The new course is part of the Innovation, Design, Engineering and Applied Scholarship (IDEAS) Program, which is designed to graduate students with the skills needed to confront challenges found in the study of science, engineering, business and other areas. Students who enroll in any of the STEM-based courses are engaged through a hands-on approach to innovation, problem solving, teamwork and collaboration.
According to Monte Blaustein, who teaches physics and serves as Director of the IDEAS Program, students who enroll in Water Systems Design will learn about water chemistry, collect and analyze water samples from local lakes and rivers as well as the aquifer that supplies water to the school. Students will tour local water and wastewater plants and assemble a working reverse osmosis system similar to that used for desalination and high purity water production.
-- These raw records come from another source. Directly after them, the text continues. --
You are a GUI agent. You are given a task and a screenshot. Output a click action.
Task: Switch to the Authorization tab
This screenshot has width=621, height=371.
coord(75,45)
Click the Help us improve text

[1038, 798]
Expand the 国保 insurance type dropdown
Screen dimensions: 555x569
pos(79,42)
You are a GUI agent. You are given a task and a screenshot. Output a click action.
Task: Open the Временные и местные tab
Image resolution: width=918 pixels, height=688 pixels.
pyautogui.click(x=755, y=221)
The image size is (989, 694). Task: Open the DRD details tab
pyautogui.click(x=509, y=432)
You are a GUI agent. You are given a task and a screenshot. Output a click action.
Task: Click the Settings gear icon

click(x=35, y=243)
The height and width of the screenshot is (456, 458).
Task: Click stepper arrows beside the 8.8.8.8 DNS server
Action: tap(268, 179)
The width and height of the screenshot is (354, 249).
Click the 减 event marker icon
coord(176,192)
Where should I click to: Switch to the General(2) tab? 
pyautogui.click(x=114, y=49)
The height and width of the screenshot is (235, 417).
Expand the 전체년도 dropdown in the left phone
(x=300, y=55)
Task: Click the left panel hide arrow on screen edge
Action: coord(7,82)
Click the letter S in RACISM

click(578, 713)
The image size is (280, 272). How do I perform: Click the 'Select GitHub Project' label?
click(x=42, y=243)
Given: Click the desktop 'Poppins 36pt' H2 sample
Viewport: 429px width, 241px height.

The class will also learn about water treatment and associated water distribution and collection systems, drinking water standards and the laws that regulate water supplies and wastewater.
“We will bring chemistry to life, helping students discover how what they learned in chemistry class relates to the world around them,” Blaustein said, adding “Based on early interest from students, I expect this class will motivate some of them to continue their studies in college and pursue careers in engineering.”
Since 2008, more than 600 high school chemistry teachers have received ACS-Hach High School Chemistry Classroom Grants “to support ideas that enhance classroom learning, foster student development, and reveal the wonders of chemistry,” the ACS said.
Blaustein said the grant will support the school’s purchase of a Hach Safe Drinking Water Laboratory, a Colorimeter-based portable laboratory for drinking water, and a portable incubator.
“This new class will provide hands-on opportunities for students to learn about this topic, which is increasingly relevant today,” Head of School Peter Becker said. “From taking water samples at various sources to conducting a full analysis of the water, and then learning about various methods to treat water, our students will gain a solid understanding of the vital role that water quality plays in our daily lives.”